* BEGIN Document extract *

There were three of them, girls in summer dresses, perhaps ages 6 or 7, and they were aglow with an apricot-and-honey cast of sunlight falling through the tree canopy. They were stepping precisely among broken branches laid this way and that, avoiding the bark as they maneuvered with small bare feet. They spoke in secret voices as they moved, the space between branches a claimed interior space, perhaps their house, or playroom or just a verdant spot that belonged only to them. One girl then gingerly stepped between two long sticks and found herself outside of the loosely defined oval “room”. She hesitated as she came to a narrow space between longer branches as if uncertain whether or not to enter again. A second girl, however, said, “You can come in, this is our door.” The awaiting child smiled and stepped in, as if over a rise. All three again were together, talking and walking the area when the third child left the space. She hunted and gathered two short sticks that fit well in her hands and knocked them against each other with a pleasant thudding rhythm, and began to sing along with the beat.
The scene had stopped me on my park walk; I caught my breath at her song. Sunlight gilding the greenery, the girls immersed in their own world, dresses in a play of motion against the sweeping background, an afternoon so far removed from hurricanes and wildfires and wars that I felt enchantment had cloaked the park. I could have remained there as long as they. The mother/nanny/neighbor sat nearby with an infant lying on crossed legs; now and then she nodded when they looked to her for reassurance. These were beloved children, so content that their peacefulness emanated large and beautiful from their smallness.

* END Document extract *

#### What to work on
• a. From the passage about the girls playing in the park, copy the part that opens with the words "The scene had" and closes with "from their smallness.".
• b. Extend the passage about the girls playing in the park by writing what comes after its final sentence.

* BEGIN Given material *

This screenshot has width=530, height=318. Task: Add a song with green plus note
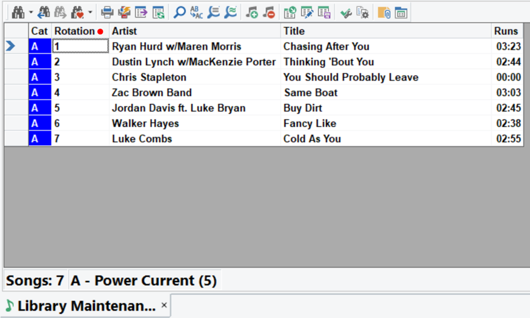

* END Given material *

#### Final results
• a.
The scene had stopped me on my park walk; I caught my breath at her song. Sunlight gilding the greenery, the girls immersed in their own world, dresses in a play of motion against the sweeping background, an afternoon so far removed from hurricanes and wildfires and wars that I felt enchantment had cloaked the park. I could have remained there as long as they. The mother/nanny/neighbor sat nearby with an infant lying on crossed legs; now and then she nodded when they looked to her for reassurance. These were beloved children, so content that their peacefulness emanated large and beautiful from their smallness.

• b.
The strong urge to raise my camera visited me, though I rarely photograph unknown children without permission. But it passed. It was their completeness, the perfection of the scenario. How the vibrancy of their playfulness shone. How gentleness and joy tipped some vital balance to make things right and new for a few gifted moments again. I moved on before they did. I didn’t want anything altered, nor my gratitude to lift.
I have thought of those children and their impromptu branch house for days, and of the mothering person, her devotion to those children a certainty. I think she got it right with them. How much time and effort does it take to give a child this kind of freedom, this happiness? Beyond securing adequate food, shelter and safety and steadfast affection–which are so vital most cannot survive without them–what does a parent need to do? And how much can it matter in the long view?
I believe it requires patience and self-restraint to let children be. To just play, let things unfold naturally without interference. I’ve observed kids being directed, cautioned and corrected excessively, as if they cannot create effective ways to open up the gates to make-believe; navigate ordinary conflicts with others; or discard one idea for another to maximize interest and fun.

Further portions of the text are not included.